Jack Beermann Testifies Before House of Representatives Subcommittee
The Harry Elwood Warren Scholar and Professor of Law offered his expertise on the Chevron Doctrine.
Harry Elwood Warren Scholar and Professor of Law Jack Beermann testified twice this year before the House of Representatives Judiciary Committee’s Subcommittee on Regulatory Reform, Commercial and Antitrust Law.
The two hearings, on March 15 and May 17, addressed the Supreme Court’s Chevron doctrine, which holds that courts should defer to agency interpretations of statutes unless they are unreasonable. The first hearing, chaired by Tom Marino (R-PA), was entitled “The Chevron Doctrine: Constitutional and Statutory Questions in Judicial Deference to Agencies.” The committee heard testimony from a number of legal scholars on the Chevron doctrine and to what extent federal courts should defer to federal agency decisions construing the statutes they administer. Chairman Marino noted in a statement, “the central question in this debate is how much leeway should bureaucrats have in interpreting statutes passed by Congress. […] This hearing will bring greater clarity to the question of what Congress must do to alleviate confusion when it comes to the proper implementation of the law.”
The Chevron doctrine was established by the Supreme Court in a 1984 decision, Chevron USA Inc v. Natural Resources Defense Council. The ruling has had considerable influence in the review of agency decisions of statutory construction. At the first hearing, Beermann argued that the Chevron decision has created a considerable amount of uncertainty in major decisions concerning the distribution of authority among the branches of the federal government and that it has not provided a sound decision framework for review of agency statutory interpretation.
“Chevron is a distraction from what should be the two key issues in judicial review: congressional intent and sensible policy,” he said in his testimony.
Beermann proposed adding language to the 1946 Administrative Procedure Act (APA) to allow judges greater flexibility with regard to agency interpretations of statutes. He envisioned courts applying the pre-APA standard established in the Supreme Court’s 1944 case Skidmore v. Swift & Company, which held that courts ought to determine the weight due an agency’s interpretation through a test based on the four criteria of “consistency, deliberation, thoroughness, and persuasiveness.” Under the Skidmore standard, the reviewing court would decide on all questions of law with regard for the views of the agency administering the statute and any other agency involved in the decision making process.
With the Skidmore standard, according to Beermann, courts would have the flexibility to shape the deference doctrine to meet modern concerns and legal doctrine. The implementation of Skidmore, as he stated, “would head off the extreme deference to agencies that in my opinion often thwart serious examination of congressional intent.”

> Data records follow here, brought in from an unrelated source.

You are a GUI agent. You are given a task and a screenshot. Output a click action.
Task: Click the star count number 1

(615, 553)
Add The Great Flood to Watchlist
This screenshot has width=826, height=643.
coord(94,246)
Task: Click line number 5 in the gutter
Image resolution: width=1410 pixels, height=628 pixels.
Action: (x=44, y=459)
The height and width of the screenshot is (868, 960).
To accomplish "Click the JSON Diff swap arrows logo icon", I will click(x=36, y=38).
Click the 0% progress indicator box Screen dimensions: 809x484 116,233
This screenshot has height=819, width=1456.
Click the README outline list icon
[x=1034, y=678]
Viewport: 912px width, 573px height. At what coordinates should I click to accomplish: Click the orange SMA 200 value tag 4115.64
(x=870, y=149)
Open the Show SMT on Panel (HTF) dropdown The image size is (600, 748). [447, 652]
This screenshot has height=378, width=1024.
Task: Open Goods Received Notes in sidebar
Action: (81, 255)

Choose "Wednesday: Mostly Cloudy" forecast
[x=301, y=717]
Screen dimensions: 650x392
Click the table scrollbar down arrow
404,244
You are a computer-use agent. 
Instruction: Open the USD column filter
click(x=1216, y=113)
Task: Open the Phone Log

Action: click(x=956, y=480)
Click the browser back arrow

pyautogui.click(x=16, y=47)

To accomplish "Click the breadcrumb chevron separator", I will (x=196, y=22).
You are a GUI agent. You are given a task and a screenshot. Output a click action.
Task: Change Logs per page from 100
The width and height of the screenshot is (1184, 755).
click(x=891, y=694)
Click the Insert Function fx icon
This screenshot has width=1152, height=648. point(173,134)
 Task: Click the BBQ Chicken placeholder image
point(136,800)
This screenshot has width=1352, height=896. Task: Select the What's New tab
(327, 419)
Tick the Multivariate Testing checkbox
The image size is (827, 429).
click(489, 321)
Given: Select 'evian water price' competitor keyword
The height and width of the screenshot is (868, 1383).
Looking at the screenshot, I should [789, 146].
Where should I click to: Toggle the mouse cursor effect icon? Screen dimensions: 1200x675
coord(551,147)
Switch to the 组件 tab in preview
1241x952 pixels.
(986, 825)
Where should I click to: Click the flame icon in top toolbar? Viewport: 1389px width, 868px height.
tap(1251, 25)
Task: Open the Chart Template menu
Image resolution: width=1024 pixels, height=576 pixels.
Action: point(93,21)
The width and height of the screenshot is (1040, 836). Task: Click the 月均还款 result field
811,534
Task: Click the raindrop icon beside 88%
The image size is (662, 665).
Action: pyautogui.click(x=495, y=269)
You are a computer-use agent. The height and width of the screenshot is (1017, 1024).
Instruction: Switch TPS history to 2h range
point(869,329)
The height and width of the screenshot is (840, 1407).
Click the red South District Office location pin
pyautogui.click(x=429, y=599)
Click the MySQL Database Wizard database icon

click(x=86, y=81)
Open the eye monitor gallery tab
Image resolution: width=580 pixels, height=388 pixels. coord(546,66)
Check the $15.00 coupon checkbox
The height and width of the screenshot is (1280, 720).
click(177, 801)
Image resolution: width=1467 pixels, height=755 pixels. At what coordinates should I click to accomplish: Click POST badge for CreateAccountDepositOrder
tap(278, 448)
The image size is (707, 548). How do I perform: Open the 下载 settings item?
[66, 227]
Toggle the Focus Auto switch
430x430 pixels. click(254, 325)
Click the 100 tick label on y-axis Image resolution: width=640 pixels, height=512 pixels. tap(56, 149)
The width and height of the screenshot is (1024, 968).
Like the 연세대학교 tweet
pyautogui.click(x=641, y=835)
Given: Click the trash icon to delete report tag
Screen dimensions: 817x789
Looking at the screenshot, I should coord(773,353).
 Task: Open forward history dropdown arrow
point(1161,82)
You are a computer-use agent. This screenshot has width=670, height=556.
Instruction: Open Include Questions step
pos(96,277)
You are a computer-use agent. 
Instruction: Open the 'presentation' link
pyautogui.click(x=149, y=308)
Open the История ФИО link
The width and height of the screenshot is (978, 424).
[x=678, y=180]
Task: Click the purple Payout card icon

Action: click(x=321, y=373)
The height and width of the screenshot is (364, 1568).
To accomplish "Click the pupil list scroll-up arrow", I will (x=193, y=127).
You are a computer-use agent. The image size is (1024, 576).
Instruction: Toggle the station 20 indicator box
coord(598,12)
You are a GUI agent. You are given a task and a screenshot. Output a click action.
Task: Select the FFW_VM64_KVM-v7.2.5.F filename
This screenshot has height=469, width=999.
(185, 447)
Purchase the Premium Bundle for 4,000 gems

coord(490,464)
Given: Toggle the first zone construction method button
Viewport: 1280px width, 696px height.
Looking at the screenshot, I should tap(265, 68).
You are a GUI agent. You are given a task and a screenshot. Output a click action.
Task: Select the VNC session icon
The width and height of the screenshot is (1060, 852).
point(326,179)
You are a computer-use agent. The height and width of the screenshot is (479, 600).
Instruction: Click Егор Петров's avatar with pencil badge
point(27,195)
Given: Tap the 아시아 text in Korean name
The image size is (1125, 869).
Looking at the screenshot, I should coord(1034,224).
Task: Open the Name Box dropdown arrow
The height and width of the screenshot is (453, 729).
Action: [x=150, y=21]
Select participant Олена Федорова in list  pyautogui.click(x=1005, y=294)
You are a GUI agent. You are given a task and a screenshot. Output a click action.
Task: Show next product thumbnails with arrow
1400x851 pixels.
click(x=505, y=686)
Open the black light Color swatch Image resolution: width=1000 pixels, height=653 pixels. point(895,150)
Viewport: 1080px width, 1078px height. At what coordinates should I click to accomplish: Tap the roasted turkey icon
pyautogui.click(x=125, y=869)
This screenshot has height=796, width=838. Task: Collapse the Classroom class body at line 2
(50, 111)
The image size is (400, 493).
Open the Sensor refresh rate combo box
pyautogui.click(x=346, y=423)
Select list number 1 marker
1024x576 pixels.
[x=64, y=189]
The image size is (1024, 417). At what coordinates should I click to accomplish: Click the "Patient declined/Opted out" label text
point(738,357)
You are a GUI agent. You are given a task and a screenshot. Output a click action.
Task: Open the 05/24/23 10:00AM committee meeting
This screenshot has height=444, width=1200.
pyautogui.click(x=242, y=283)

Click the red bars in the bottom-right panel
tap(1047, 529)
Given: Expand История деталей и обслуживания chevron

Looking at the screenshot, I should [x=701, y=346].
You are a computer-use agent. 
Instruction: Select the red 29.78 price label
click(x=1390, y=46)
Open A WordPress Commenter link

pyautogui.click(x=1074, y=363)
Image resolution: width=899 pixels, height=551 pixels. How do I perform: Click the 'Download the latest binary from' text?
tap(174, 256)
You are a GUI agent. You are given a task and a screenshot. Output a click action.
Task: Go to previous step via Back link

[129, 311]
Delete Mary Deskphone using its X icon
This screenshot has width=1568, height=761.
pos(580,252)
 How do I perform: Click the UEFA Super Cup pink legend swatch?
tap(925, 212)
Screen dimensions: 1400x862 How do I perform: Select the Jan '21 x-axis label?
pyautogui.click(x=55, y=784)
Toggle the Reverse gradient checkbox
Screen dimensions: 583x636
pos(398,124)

The second hearing addressed the proposed Separation of Powers Restoration Act of 2016, HR 4768. In his testimony, Beermann critiqued the legislation, calling it “a complete reversal of Chevron and related doctrines.” He suggested the proposed bill “may go too far” in trying to fix the problems created by Chevron, arguing that the bill “would disable reviewing courts from taking into account the views of an administering agency on questions of statutory interpretation and make it difficult for Congress to allow deference to administering agencies when appropriate.”
As a middle ground between Chevron and HR 4768, Beermann reiterated his proposal to return to the Skidmore standard: “While pre-Chevron practice under Skidmore may not have been perfect, by preserving flexibility it would place Congress in charge of the degree to which reviewing courts should defer to agency legal conclusions and would allow Congress to calibrate that deference rather than wipe it out altogether, which would be the case under HR 4768.”
Professor Beermann has taught administrative law for more than thirty years at BU Law and has authored or co-authored four books including a widely used casebook and the Emanuel Law Outline on the subject. Beermann’s first article attacking Chevron, published in 2010, was entitled “End the Failed Chevron Experiment Now: How Chevron Has Failed and Why It Can and Should Be Overruled.” In it, he listed arguments outlining the weaknesses of Chevron and its role in recent court decisions.
In a more recent article, “Chevron at the Roberts Court: Still Failing After All These Years,” he examined Chevron deference and the voting records of current Supreme Court Justices under the decision. Observing that the Roberts Court has not succeeded in making Chevron a workable doctrine, Beermann concluded, “For many reasons, the Chevron doctrine is a failure that should be jettisoned at the earliest possible time.”
Reported by Greg Yang (CAS’17) and Trevor Persaud (STH’18).